Indeed, let’s talk about that bullpen. Jared Hughes, rookie Ranger Suarez, Mike Morin, Jose Alvarez, and Hector Neris — only two of whom (Alvarez and Neris) were on the Phillies’ roster on June 15 — passed the baton for 5⅓ scoreless innings in relief of Smyly, holding the Red Sox to three hits and one walk. Combine that with Tuesday night and Phillies relievers shipped out of Boston without giving up a run in 7⅓ innings.

And now, as a reward, they get a day off Thursday in Miami before beginning a three-game series with the league-worst Marlins, against whom the Phillies nevertheless are only 6-7 this season.

“It’s one of the best lineups in baseball, and our pitchers did a good job for two days straight," manager Gabe Kapler said. “Our bullpen, in particular, was excellent tonight.”

Phillies starting pitcher Drew Smyly delivers against the Red Sox.
Charles Krupa / AP
Phillies starting pitcher Drew Smyly delivers against the Red Sox.

Hughes set the tone, replacing Smyly with two outs and the bases loaded in the fourth inning and getting reigning American League MVP Mookie Betts to ground out. He also got a big double play in the fifth inning to erase a leadoff walk.

Kapler highlighted Alvarez, a lefty acquired in an offseason trade that didn’t get much attention. He provided another scoreless inning and has quietly posted a 1.79 ERA since April 19. But Suarez was strong for four outs, and Morin got a couple of key outs before Neris tossed a scoreless ninth inning.

“Alvarez is worth calling out as a really important offseason acquisition at this point," Kapler said. “He’s been among our most dependable relievers. He goes through right and left. We don’t feel like we have to get him out at the first sign of a righty. Super, super gutsy.”

The Phillies had only six hits, but four went for extra bases.

Rhys Hoskins delivered his first extra-base hit in 52 plate appearances, a one-out double in the third inning.

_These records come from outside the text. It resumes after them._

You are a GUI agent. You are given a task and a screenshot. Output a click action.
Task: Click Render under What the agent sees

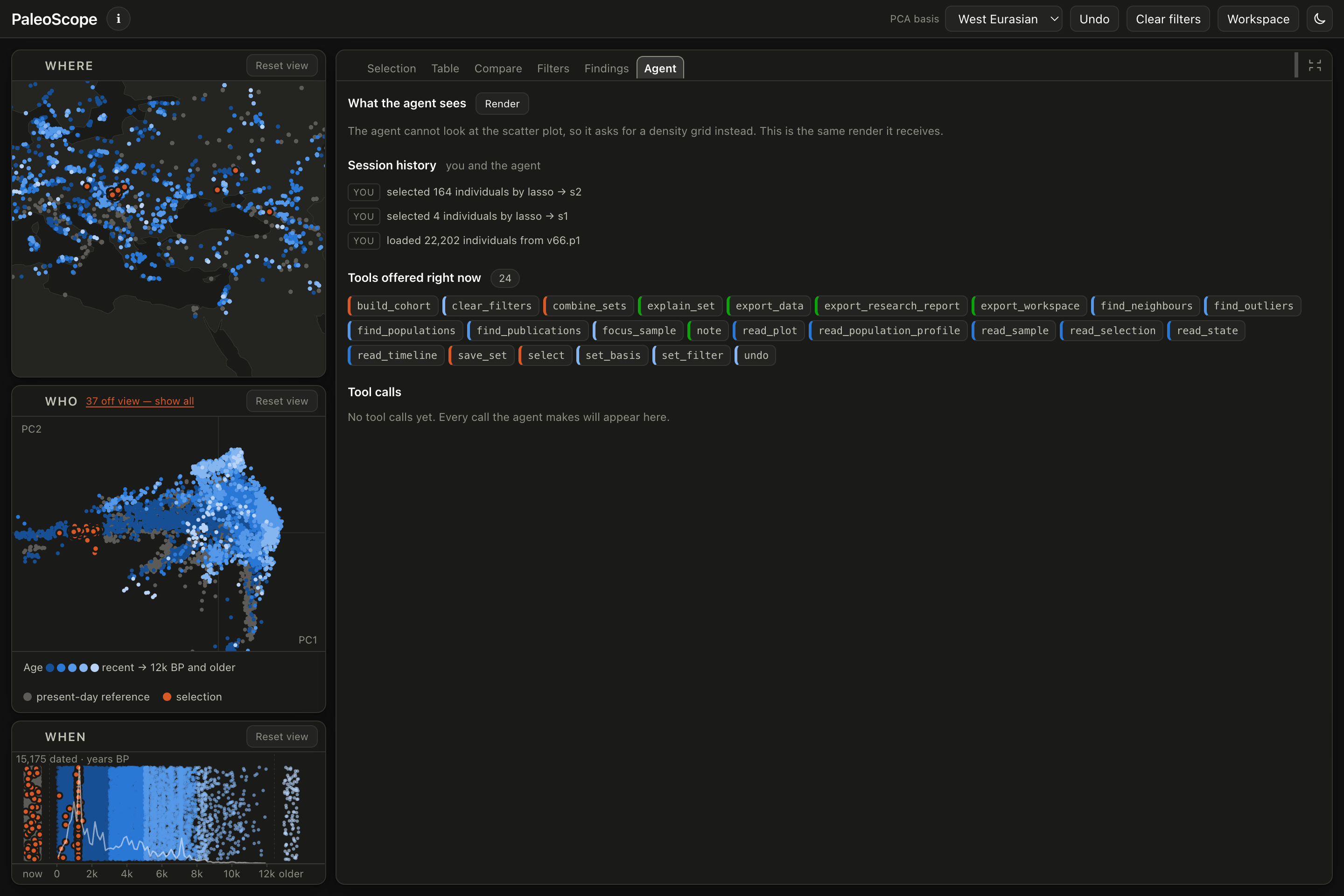click(502, 104)
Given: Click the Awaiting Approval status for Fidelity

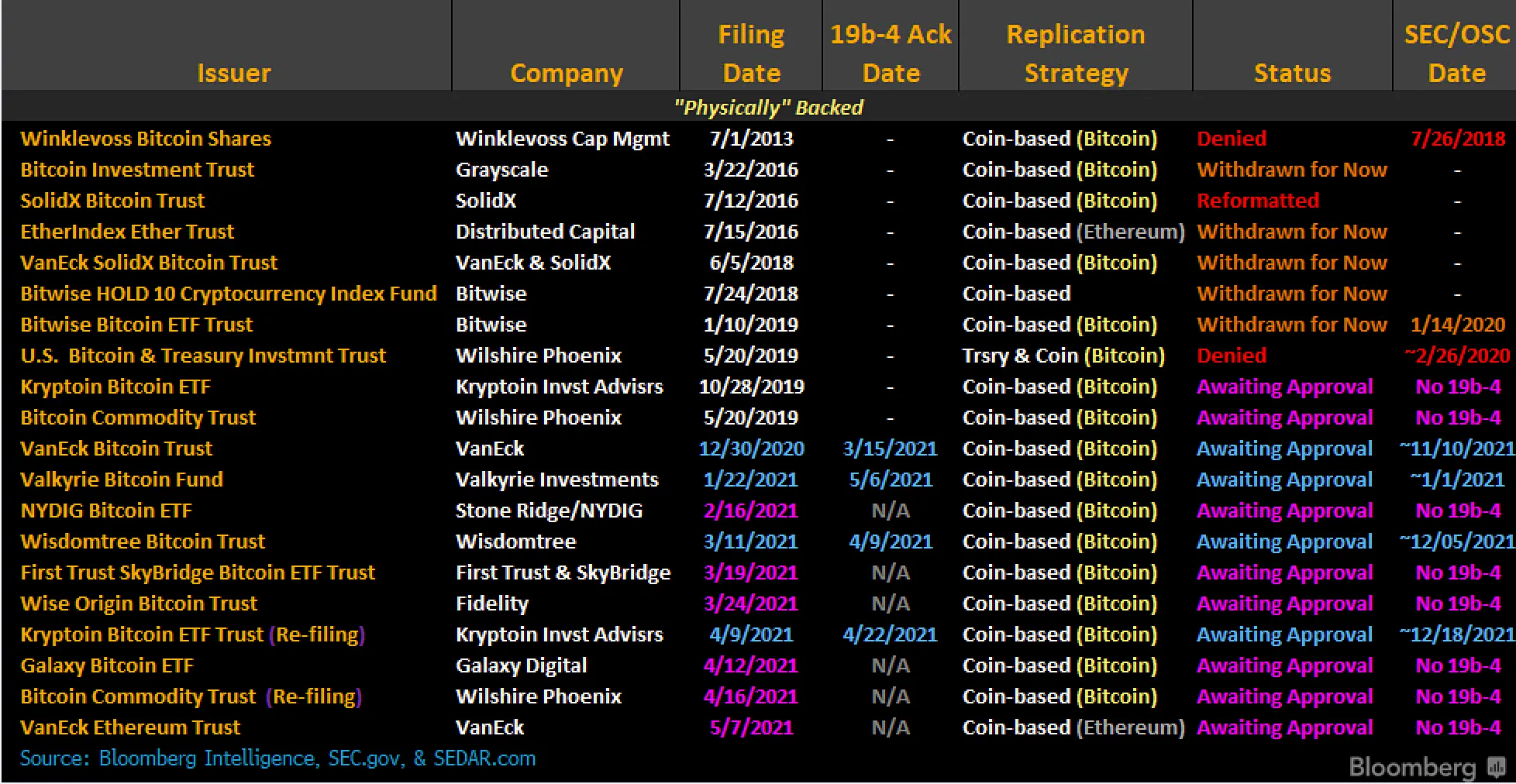Looking at the screenshot, I should tap(1284, 603).
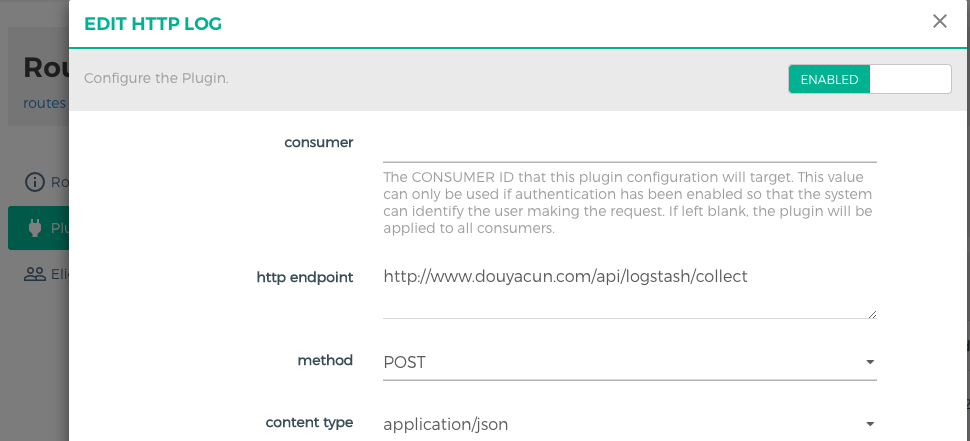Click the white half of the enabled switch
970x441 pixels.
coord(910,79)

Corey Dickerson snapped an 0-for-11 skid in the seventh inning with an RBI triple that rattled around Fenway’s right-field corner, then added an RBI single to center field in the ninth inning.

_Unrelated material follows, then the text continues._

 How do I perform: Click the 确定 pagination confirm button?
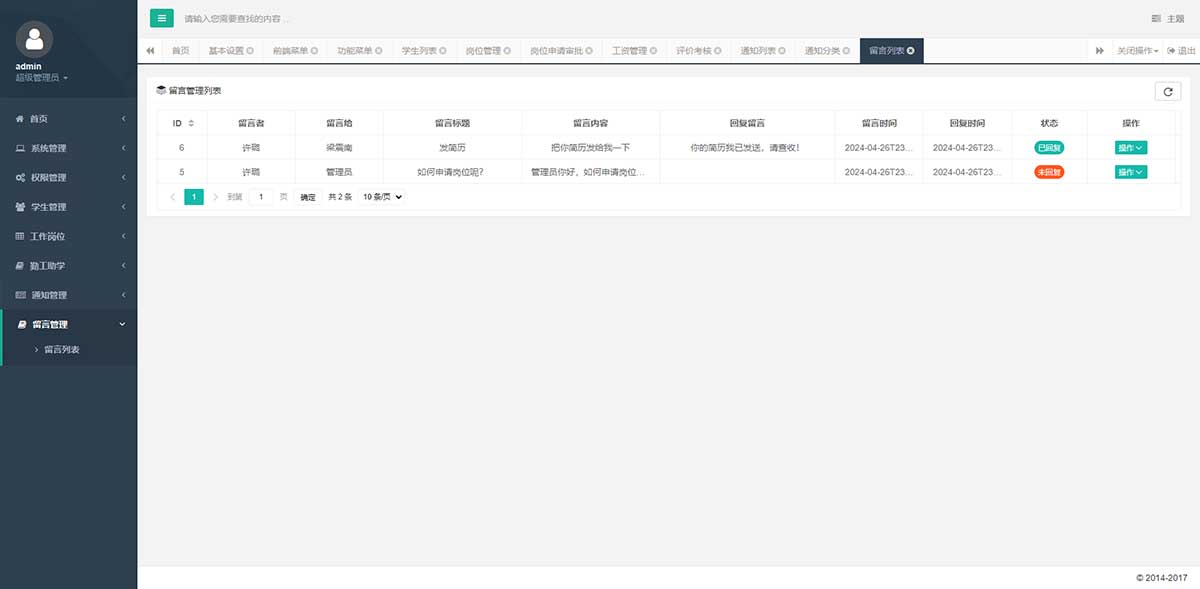(308, 197)
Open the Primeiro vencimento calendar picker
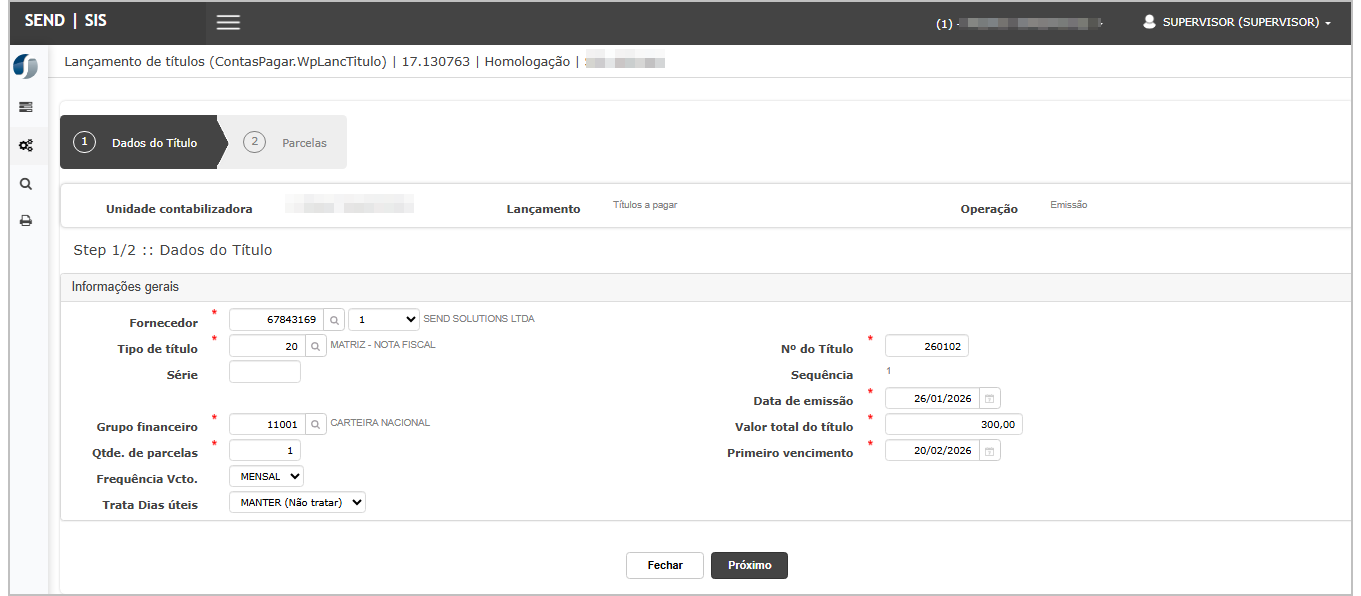This screenshot has width=1361, height=596. click(x=989, y=451)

As usual, though, Harper had the biggest swing — and it swung the game in the Phillies’ favor. He has eight homers and an .872 slugging percentage in his last 13 games, numbers that suggest Smyly’s feeling about Harper’s knack for coming through in big spots isn’t simply anecdotal.

“I thought it was really interesting: there were some hecklers, I don’t know who they were, but they were on him pretty good up until that moment," said Kapler, who declined to elaborate on the content of the heckling. “It was a pretty celebratory moment for the dugout because of that.”

Smyly lasted for only 3⅔ innings, hardly the long-distance start that the Phillies need from the non-Nola members of the rotation.

It could have been worse, though. Smyly gave up five hits and three walks, but for all of that traffic on the bases, the Red Sox scored only two runs, on back-to-back doubles by Mookie Betts and Rafael Devers in the first inning and a solo homer by Jackie Bradley in the second.

The deficit was more than manageable, if only the Phillies could jump-start their offense. No dice through four innings, as they generated only one hit and three walks. After scoring three runs in the first inning Tuesday night, they were held scoreless for 12 subsequent innings. They had only one hit in the last nine innings.

But the drought ended in the fifth. Cesar Hernandez led off with a double, advanced on a wild pitch, and scored when Devers couldn’t handle catcher Christian Vazquez’s throw to third. Adam Haseley worked a walk, setting up Harper for another big moment.

“I remember what it’s like to play here," Kapler said, “and how difficult it is for a team to come in and beat this team in the middle of the summer, defending world champions. Just a good, all-around team performance.”